*** INFORMATION GIVEN ***
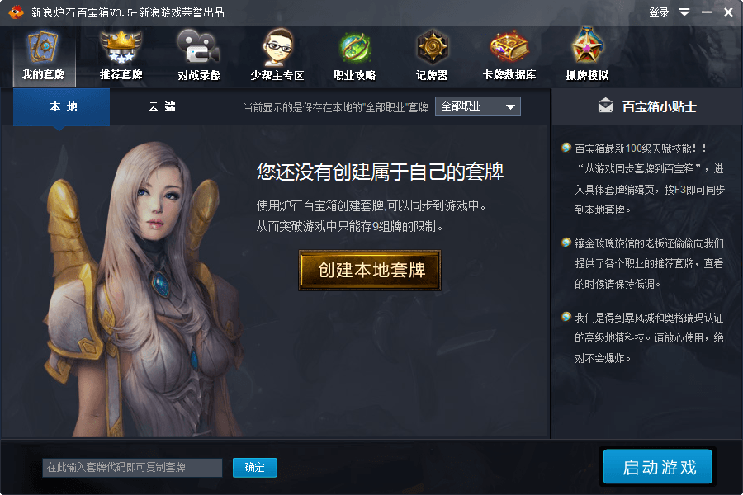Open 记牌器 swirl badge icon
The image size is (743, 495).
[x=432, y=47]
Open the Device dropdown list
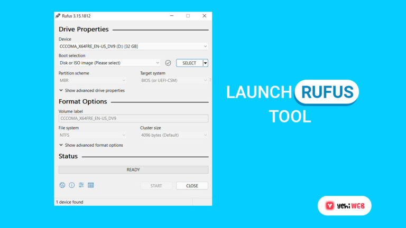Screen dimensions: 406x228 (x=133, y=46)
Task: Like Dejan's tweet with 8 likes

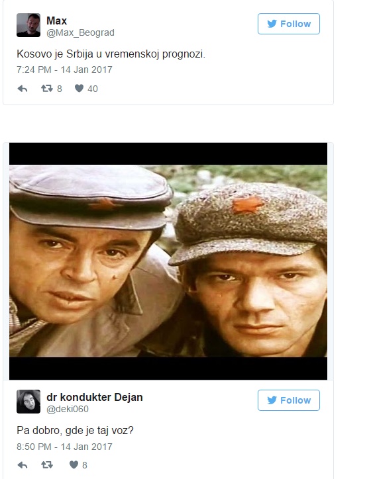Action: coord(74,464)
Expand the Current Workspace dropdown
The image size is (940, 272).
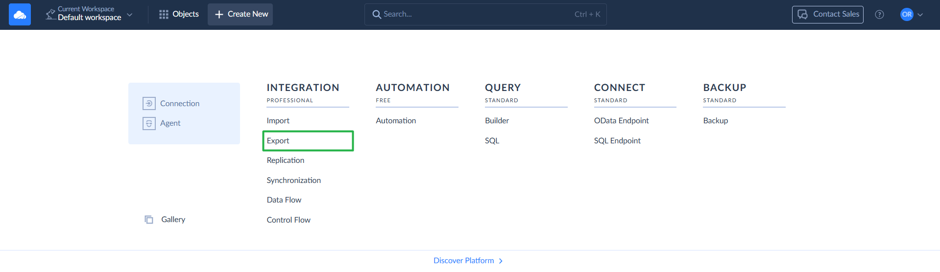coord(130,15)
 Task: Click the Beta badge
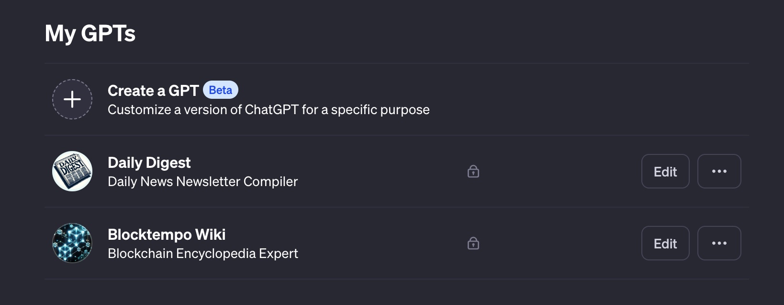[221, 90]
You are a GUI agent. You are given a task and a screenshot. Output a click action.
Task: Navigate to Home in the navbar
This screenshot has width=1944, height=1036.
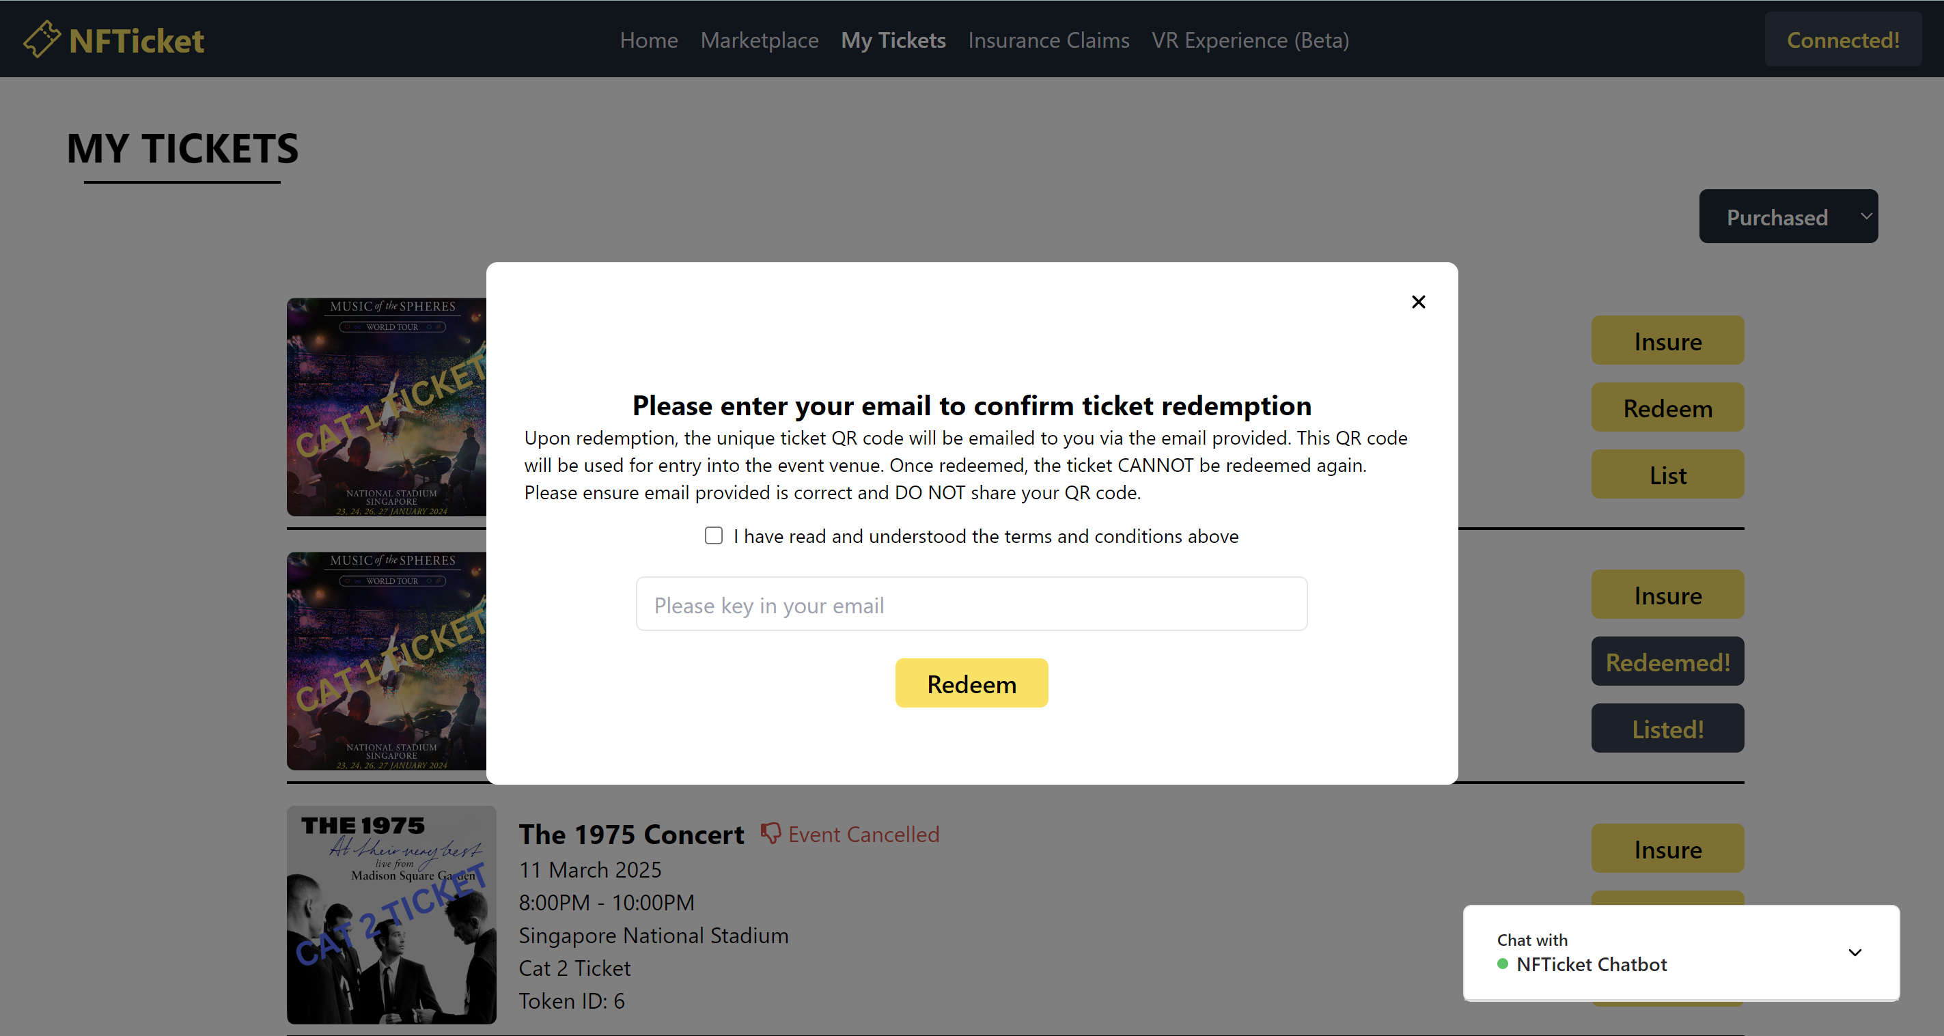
*** End of INFORMATION GIVEN ***
▶ _ABOUT THIS EXERCISE_
Pictures must be left out. Repeat exactly the lines from the one containing "Task: Navigate to Home in the navbar" through the final line of the data.

▶ _RESULT FOR THIS TASK_
Task: Navigate to Home in the navbar
This screenshot has width=1944, height=1036.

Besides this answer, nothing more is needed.